---------- INFORMATION PROVIDED ----------
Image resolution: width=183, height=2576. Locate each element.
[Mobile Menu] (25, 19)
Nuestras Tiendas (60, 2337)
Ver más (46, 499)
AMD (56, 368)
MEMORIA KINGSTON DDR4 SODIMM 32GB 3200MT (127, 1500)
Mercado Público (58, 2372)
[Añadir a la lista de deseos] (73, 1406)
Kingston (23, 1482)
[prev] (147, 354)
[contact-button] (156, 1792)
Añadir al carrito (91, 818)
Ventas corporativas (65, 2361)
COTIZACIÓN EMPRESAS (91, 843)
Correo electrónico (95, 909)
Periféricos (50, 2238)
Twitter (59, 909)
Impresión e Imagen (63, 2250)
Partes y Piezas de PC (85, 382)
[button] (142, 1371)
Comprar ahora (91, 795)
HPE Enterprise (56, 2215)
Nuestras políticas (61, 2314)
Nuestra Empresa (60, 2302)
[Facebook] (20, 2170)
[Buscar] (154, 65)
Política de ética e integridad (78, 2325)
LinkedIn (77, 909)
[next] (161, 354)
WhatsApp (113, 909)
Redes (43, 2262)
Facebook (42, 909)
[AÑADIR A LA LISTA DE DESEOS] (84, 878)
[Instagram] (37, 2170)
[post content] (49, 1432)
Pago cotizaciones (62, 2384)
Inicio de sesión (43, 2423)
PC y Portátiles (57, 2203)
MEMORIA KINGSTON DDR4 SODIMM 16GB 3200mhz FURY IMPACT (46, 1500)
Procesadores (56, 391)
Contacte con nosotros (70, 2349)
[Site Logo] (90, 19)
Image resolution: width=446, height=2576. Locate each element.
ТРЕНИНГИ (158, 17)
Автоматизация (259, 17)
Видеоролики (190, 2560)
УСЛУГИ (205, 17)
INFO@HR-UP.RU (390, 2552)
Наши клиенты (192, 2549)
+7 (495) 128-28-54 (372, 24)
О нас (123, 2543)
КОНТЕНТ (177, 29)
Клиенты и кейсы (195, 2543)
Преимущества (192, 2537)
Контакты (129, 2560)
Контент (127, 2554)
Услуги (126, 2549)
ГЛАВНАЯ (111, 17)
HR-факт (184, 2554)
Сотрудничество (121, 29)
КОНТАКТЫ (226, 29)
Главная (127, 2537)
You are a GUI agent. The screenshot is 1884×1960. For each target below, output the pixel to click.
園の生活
----------
TASK DIRECTIONS: The lines to set down, exactly and with both ends included, run from the one containing "[button] (142, 1371)" to the last line of the data above.

RESPONSE TO THIS TASK:
[button] (142, 1371)
Comprar ahora (91, 795)
HPE Enterprise (56, 2215)
Nuestras políticas (61, 2314)
Nuestra Empresa (60, 2302)
[Facebook] (20, 2170)
[Buscar] (154, 65)
Política de ética e integridad (78, 2325)
LinkedIn (77, 909)
[next] (161, 354)
WhatsApp (113, 909)
Redes (43, 2262)
Facebook (42, 909)
[AÑADIR A LA LISTA DE DESEOS] (84, 878)
[Instagram] (37, 2170)
[post content] (49, 1432)
Pago cotizaciones (62, 2384)
Inicio de sesión (43, 2423)
PC y Portátiles (57, 2203)
MEMORIA KINGSTON DDR4 SODIMM 16GB 3200mhz FURY IMPACT (46, 1500)
Procesadores (56, 391)
Contacte con nosotros (70, 2349)
[Site Logo] (90, 19)
Image resolution: width=446, height=2576. Locate each element.
ТРЕНИНГИ (158, 17)
Автоматизация (259, 17)
Видеоролики (190, 2560)
УСЛУГИ (205, 17)
INFO@HR-UP.RU (390, 2552)
Наши клиенты (192, 2549)
+7 (495) 128-28-54 (372, 24)
О нас (123, 2543)
КОНТЕНТ (177, 29)
Клиенты и кейсы (195, 2543)
Преимущества (192, 2537)
Контакты (129, 2560)
Контент (127, 2554)
Услуги (126, 2549)
ГЛАВНАЯ (111, 17)
HR-факт (184, 2554)
Сотрудничество (121, 29)
КОНТАКТЫ (226, 29)
Главная (127, 2537)
You are a GUI agent. The screenshot is 1884×1960. For each target below, output the pixel to click.
園の生活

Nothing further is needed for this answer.